Facebook Buys an App for their Advocacy for Teens to ‘Be Nice’

(photo: https://twitter.com/thetbhapp )
By Faith MagbanuaOctober 17th, 2017

TBH, an app that encourages teens to be nice to each other, has been acquired by Facebook for an undisclosed fee.

The app - which means "to be honest" - is just nine weeks old, but had already been downloaded for more than five million times.

According to the creators of the app, they said that it will remain as a standalone program but will now have more resources thanks to Facebook.

"We were compelled by the ways they could help us realize tbh's vision and bring it to more people," tbh said.

$100m deal

According to start-up news site TechCrunch, the deal was for "less than $100m", and tbh's four-person team will now become Facebook employees.

However, one expert commented that Facebook keeps a close eye over new companies and is willing to pay a premium to buy them rather than risk them developing into a threat.

"This is the latest example of Facebook snapping up a start-up that could potentially game-change the way people consume social media and erode its own user base," says Prof Mark Skilton from Warwick Business School.

"Tbh appeals to the teen market - which we know is a very fickle age group - and Facebook knows that it and other apps like it can go viral and explode in popularity very quickly.

"So, this can be seen as a protective measure, and $100m is the equivalent of an account sheet rounding error - it's no money to them."

Furthermore, a statement given by Facebook said: "tbh and Facebook share a common goal of building community and enabling people to share in ways that bring us closer together.

"We're impressed by the way tbh is doing this by using polling and messaging, and with Facebook's resources tbh can continue to expand and build positive experiences."

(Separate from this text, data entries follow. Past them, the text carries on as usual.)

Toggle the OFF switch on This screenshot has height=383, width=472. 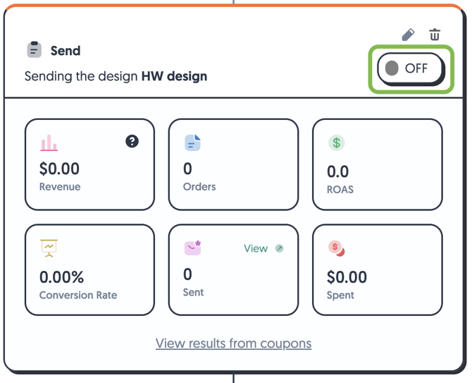[x=411, y=68]
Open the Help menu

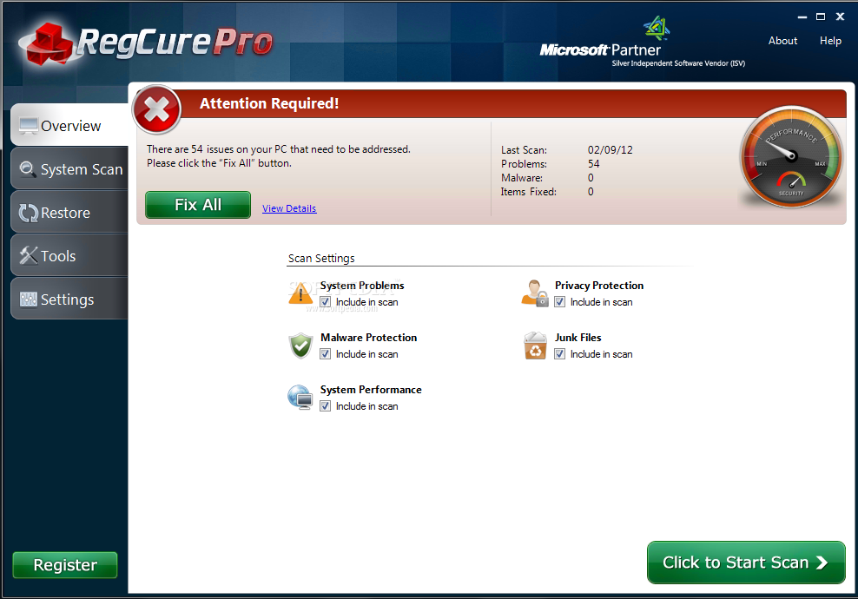click(830, 41)
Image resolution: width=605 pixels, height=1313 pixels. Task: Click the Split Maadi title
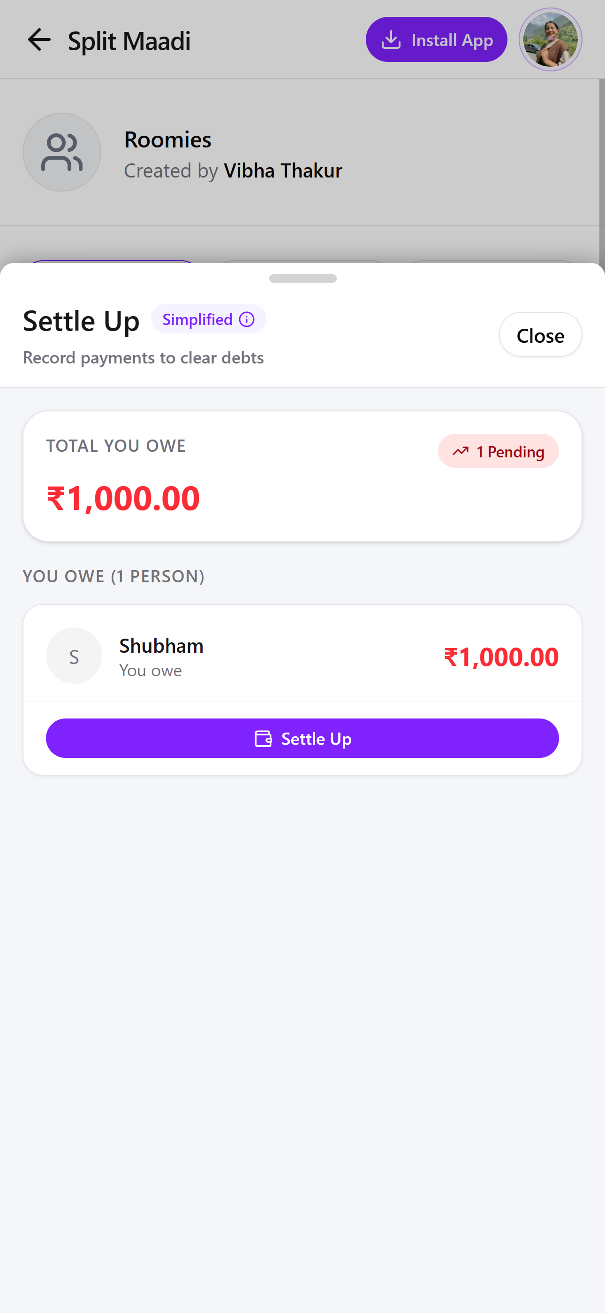pyautogui.click(x=129, y=41)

Tbh said that the app's success was a sign of teenagers craving more positive interactions online.

"While the last decade of the internet has been focused on open communication, the next milestone will be around meeting people's emotional needs," it said.

T-B-H

The app isn't just a standard messaging app, though. Instead, users are presented with a series of prompts or notifications about their friends like, "Should DJ every party" or "Hotter than the sun" and four options for friends that best fit that description.

TBH is designed for users 13 and up, and permits those who sign up to select their school and grade level. But a user can still use tbh if the person is in college or have already graduated.

The catch about TBH

The name of the app clearly follows a similar trend among teens who use the phrase "tbh" on Instagram to say something nice about their friends. A tbh is used almost like a form of Instagram currency, since you can trade a TBH for a like on one of your photos. Whether or not the app's name was inspired by that, TBH bears a lot of similarities to the trend.

The development of TBH has shown a similarity to Facebook's early growth - where it was only available in a handful of colleges for a short time, the makers of tbh only made the app available to users in certain states. Word of mouth would spread at schools as the app was enabled.

"We shipped it to one school in Georgia," explained co-founder Nikita Bier, speaking to TechCrunch.

"Forty percent of the school downloaded it the first day. The next day it was in three more schools, and then the next day it was in 300 schools."

Meanwhile, Facebook would not provide any more details about the deal, but the firm is clearly eager to snap up the next big thing in its infancy, save it become another competitor like Snapchat.

An investment bank's recent survey of 6,100 US teens suggested that Snapchat was the preferred social media platform for teenagers - the average age of participants was 16.